Collected data entries:
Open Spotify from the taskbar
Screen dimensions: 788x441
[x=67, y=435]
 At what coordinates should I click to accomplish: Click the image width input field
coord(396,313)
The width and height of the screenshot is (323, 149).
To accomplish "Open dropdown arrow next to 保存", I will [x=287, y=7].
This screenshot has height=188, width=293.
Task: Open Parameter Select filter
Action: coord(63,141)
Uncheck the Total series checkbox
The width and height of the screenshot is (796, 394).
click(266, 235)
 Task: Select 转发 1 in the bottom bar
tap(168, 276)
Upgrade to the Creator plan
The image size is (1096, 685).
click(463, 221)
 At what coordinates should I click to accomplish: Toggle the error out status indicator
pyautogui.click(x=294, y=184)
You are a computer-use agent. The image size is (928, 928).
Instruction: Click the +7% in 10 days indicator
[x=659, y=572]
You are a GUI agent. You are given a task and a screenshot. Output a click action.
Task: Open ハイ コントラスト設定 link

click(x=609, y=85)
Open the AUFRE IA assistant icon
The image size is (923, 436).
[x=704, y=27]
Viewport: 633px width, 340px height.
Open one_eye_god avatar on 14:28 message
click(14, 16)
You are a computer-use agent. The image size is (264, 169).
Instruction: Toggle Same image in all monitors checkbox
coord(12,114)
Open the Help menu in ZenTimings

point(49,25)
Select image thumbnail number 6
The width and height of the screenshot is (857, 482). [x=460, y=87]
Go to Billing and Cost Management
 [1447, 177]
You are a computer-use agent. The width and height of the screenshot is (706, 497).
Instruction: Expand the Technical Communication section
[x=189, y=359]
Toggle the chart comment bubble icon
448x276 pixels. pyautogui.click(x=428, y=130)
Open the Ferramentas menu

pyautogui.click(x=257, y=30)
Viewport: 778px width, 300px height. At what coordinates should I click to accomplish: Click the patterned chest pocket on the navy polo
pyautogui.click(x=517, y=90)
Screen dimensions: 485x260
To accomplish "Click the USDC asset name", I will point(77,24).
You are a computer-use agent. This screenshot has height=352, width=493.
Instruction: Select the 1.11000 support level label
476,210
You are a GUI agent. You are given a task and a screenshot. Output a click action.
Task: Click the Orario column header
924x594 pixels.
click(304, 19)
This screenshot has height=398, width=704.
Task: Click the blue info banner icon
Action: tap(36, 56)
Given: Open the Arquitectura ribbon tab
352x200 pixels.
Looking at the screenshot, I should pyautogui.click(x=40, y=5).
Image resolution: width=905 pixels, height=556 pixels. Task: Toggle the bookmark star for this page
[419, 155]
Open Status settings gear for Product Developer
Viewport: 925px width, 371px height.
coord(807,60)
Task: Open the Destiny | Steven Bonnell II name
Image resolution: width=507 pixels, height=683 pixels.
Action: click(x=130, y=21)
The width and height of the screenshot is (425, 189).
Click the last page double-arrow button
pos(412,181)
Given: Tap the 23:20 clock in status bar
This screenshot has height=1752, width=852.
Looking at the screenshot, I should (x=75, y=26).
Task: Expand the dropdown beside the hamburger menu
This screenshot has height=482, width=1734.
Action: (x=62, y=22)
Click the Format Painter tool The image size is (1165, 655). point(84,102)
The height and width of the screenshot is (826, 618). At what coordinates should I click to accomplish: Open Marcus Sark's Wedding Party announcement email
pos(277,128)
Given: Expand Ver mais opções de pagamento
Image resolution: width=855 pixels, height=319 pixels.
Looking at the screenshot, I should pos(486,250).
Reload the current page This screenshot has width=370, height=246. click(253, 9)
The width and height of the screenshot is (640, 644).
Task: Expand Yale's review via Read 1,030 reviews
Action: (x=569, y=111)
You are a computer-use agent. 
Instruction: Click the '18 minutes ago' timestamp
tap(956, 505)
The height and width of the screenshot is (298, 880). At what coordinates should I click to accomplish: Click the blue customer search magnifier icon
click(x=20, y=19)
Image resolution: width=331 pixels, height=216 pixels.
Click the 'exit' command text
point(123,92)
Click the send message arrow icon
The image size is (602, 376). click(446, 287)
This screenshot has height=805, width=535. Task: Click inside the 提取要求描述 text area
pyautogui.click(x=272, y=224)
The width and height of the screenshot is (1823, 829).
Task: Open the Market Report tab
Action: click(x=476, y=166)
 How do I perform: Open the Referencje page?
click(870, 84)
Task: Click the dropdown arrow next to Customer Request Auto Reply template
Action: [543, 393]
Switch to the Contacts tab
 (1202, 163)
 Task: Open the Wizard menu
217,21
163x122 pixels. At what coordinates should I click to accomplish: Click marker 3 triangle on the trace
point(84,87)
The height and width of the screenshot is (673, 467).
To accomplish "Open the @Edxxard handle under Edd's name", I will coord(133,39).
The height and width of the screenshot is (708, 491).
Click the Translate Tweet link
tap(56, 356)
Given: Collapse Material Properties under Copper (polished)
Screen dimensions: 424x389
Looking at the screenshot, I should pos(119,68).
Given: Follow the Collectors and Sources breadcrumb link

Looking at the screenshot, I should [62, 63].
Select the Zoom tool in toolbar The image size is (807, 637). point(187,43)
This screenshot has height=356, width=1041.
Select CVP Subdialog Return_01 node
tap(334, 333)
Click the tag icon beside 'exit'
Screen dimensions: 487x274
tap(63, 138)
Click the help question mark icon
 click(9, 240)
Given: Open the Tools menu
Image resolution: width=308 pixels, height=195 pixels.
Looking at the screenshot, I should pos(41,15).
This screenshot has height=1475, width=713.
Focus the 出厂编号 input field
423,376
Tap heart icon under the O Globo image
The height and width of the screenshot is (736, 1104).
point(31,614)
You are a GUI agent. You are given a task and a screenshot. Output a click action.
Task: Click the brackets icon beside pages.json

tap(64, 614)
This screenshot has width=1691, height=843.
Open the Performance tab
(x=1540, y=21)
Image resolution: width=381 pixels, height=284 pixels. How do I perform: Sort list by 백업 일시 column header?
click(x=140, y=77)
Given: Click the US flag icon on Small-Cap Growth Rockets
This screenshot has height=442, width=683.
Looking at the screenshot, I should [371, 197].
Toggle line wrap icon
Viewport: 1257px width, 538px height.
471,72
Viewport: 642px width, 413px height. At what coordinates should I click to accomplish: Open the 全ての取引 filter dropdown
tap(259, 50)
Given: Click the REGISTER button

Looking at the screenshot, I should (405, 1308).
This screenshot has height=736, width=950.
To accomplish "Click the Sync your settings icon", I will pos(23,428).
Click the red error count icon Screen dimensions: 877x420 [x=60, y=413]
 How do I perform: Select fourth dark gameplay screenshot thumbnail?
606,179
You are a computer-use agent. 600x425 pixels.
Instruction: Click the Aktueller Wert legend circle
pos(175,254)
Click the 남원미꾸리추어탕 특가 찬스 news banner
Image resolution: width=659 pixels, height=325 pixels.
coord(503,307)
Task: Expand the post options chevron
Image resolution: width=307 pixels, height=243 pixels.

What you need to do
Repeat each entry word for word.

Completed exercise
Open Spotify from the taskbar
Screen dimensions: 788x441
[x=67, y=435]
 At what coordinates should I click to accomplish: Click the image width input field
coord(396,313)
The width and height of the screenshot is (323, 149).
To accomplish "Open dropdown arrow next to 保存", I will [x=287, y=7].
This screenshot has height=188, width=293.
Task: Open Parameter Select filter
Action: coord(63,141)
Uncheck the Total series checkbox
The width and height of the screenshot is (796, 394).
click(266, 235)
 Task: Select 转发 1 in the bottom bar
tap(168, 276)
Upgrade to the Creator plan
The image size is (1096, 685).
click(463, 221)
 At what coordinates should I click to accomplish: Toggle the error out status indicator
pyautogui.click(x=294, y=184)
You are a computer-use agent. The image size is (928, 928).
Instruction: Click the +7% in 10 days indicator
[x=659, y=572]
You are a GUI agent. You are given a task and a screenshot. Output a click action.
Task: Open ハイ コントラスト設定 link

click(x=609, y=85)
Open the AUFRE IA assistant icon
The image size is (923, 436).
[x=704, y=27]
Viewport: 633px width, 340px height.
Open one_eye_god avatar on 14:28 message
click(14, 16)
You are a computer-use agent. The image size is (264, 169).
Instruction: Toggle Same image in all monitors checkbox
coord(12,114)
Open the Help menu in ZenTimings

point(49,25)
Select image thumbnail number 6
The width and height of the screenshot is (857, 482). [x=460, y=87]
Go to Billing and Cost Management
 [1447, 177]
You are a computer-use agent. The width and height of the screenshot is (706, 497).
Instruction: Expand the Technical Communication section
[x=189, y=359]
Toggle the chart comment bubble icon
448x276 pixels. pyautogui.click(x=428, y=130)
Open the Ferramentas menu

pyautogui.click(x=257, y=30)
Viewport: 778px width, 300px height. At what coordinates should I click to accomplish: Click the patterned chest pocket on the navy polo
pyautogui.click(x=517, y=90)
Screen dimensions: 485x260
To accomplish "Click the USDC asset name", I will point(77,24).
You are a computer-use agent. This screenshot has height=352, width=493.
Instruction: Select the 1.11000 support level label
476,210
You are a GUI agent. You are given a task and a screenshot. Output a click action.
Task: Click the Orario column header
924x594 pixels.
click(304, 19)
This screenshot has height=398, width=704.
Task: Click the blue info banner icon
Action: tap(36, 56)
Given: Open the Arquitectura ribbon tab
352x200 pixels.
Looking at the screenshot, I should pyautogui.click(x=40, y=5).
Image resolution: width=905 pixels, height=556 pixels. Task: Toggle the bookmark star for this page
[419, 155]
Open Status settings gear for Product Developer
Viewport: 925px width, 371px height.
coord(807,60)
Task: Open the Destiny | Steven Bonnell II name
Image resolution: width=507 pixels, height=683 pixels.
Action: click(x=130, y=21)
The width and height of the screenshot is (425, 189).
Click the last page double-arrow button
pos(412,181)
Given: Tap the 23:20 clock in status bar
This screenshot has height=1752, width=852.
Looking at the screenshot, I should (x=75, y=26).
Task: Expand the dropdown beside the hamburger menu
This screenshot has height=482, width=1734.
Action: (x=62, y=22)
Click the Format Painter tool The image size is (1165, 655). point(84,102)
The height and width of the screenshot is (826, 618). At what coordinates should I click to accomplish: Open Marcus Sark's Wedding Party announcement email
pos(277,128)
Given: Expand Ver mais opções de pagamento
Image resolution: width=855 pixels, height=319 pixels.
Looking at the screenshot, I should pos(486,250).
Reload the current page This screenshot has width=370, height=246. click(253, 9)
The width and height of the screenshot is (640, 644).
Task: Expand Yale's review via Read 1,030 reviews
Action: (x=569, y=111)
You are a computer-use agent. 
Instruction: Click the '18 minutes ago' timestamp
tap(956, 505)
The height and width of the screenshot is (298, 880). At what coordinates should I click to accomplish: Click the blue customer search magnifier icon
click(x=20, y=19)
Image resolution: width=331 pixels, height=216 pixels.
Click the 'exit' command text
point(123,92)
Click the send message arrow icon
The image size is (602, 376). click(446, 287)
This screenshot has height=805, width=535. Task: Click inside the 提取要求描述 text area
pyautogui.click(x=272, y=224)
The width and height of the screenshot is (1823, 829).
Task: Open the Market Report tab
Action: click(x=476, y=166)
 How do I perform: Open the Referencje page?
click(870, 84)
Task: Click the dropdown arrow next to Customer Request Auto Reply template
Action: [543, 393]
Switch to the Contacts tab
 (1202, 163)
 Task: Open the Wizard menu
217,21
163x122 pixels. At what coordinates should I click to accomplish: Click marker 3 triangle on the trace
point(84,87)
The height and width of the screenshot is (673, 467).
To accomplish "Open the @Edxxard handle under Edd's name", I will coord(133,39).
The height and width of the screenshot is (708, 491).
Click the Translate Tweet link
tap(56, 356)
Given: Collapse Material Properties under Copper (polished)
Screen dimensions: 424x389
Looking at the screenshot, I should pos(119,68).
Given: Follow the Collectors and Sources breadcrumb link

Looking at the screenshot, I should [62, 63].
Select the Zoom tool in toolbar The image size is (807, 637). point(187,43)
This screenshot has height=356, width=1041.
Select CVP Subdialog Return_01 node
tap(334, 333)
Click the tag icon beside 'exit'
Screen dimensions: 487x274
tap(63, 138)
Click the help question mark icon
 click(9, 240)
Given: Open the Tools menu
Image resolution: width=308 pixels, height=195 pixels.
Looking at the screenshot, I should pos(41,15).
This screenshot has height=1475, width=713.
Focus the 出厂编号 input field
423,376
Tap heart icon under the O Globo image
The height and width of the screenshot is (736, 1104).
point(31,614)
You are a GUI agent. You are given a task and a screenshot. Output a click action.
Task: Click the brackets icon beside pages.json

tap(64, 614)
This screenshot has width=1691, height=843.
Open the Performance tab
(x=1540, y=21)
Image resolution: width=381 pixels, height=284 pixels. How do I perform: Sort list by 백업 일시 column header?
click(x=140, y=77)
Given: Click the US flag icon on Small-Cap Growth Rockets
This screenshot has height=442, width=683.
Looking at the screenshot, I should [371, 197].
Toggle line wrap icon
Viewport: 1257px width, 538px height.
471,72
Viewport: 642px width, 413px height. At what coordinates should I click to accomplish: Open the 全ての取引 filter dropdown
tap(259, 50)
Given: Click the REGISTER button

Looking at the screenshot, I should (405, 1308).
This screenshot has height=736, width=950.
To accomplish "Click the Sync your settings icon", I will pos(23,428).
Click the red error count icon Screen dimensions: 877x420 [x=60, y=413]
 How do I perform: Select fourth dark gameplay screenshot thumbnail?
606,179
You are a computer-use agent. 600x425 pixels.
Instruction: Click the Aktueller Wert legend circle
pos(175,254)
Click the 남원미꾸리추어탕 특가 찬스 news banner
Image resolution: width=659 pixels, height=325 pixels.
coord(503,307)
Task: Expand the post options chevron
Image resolution: width=307 pixels, height=243 pixels.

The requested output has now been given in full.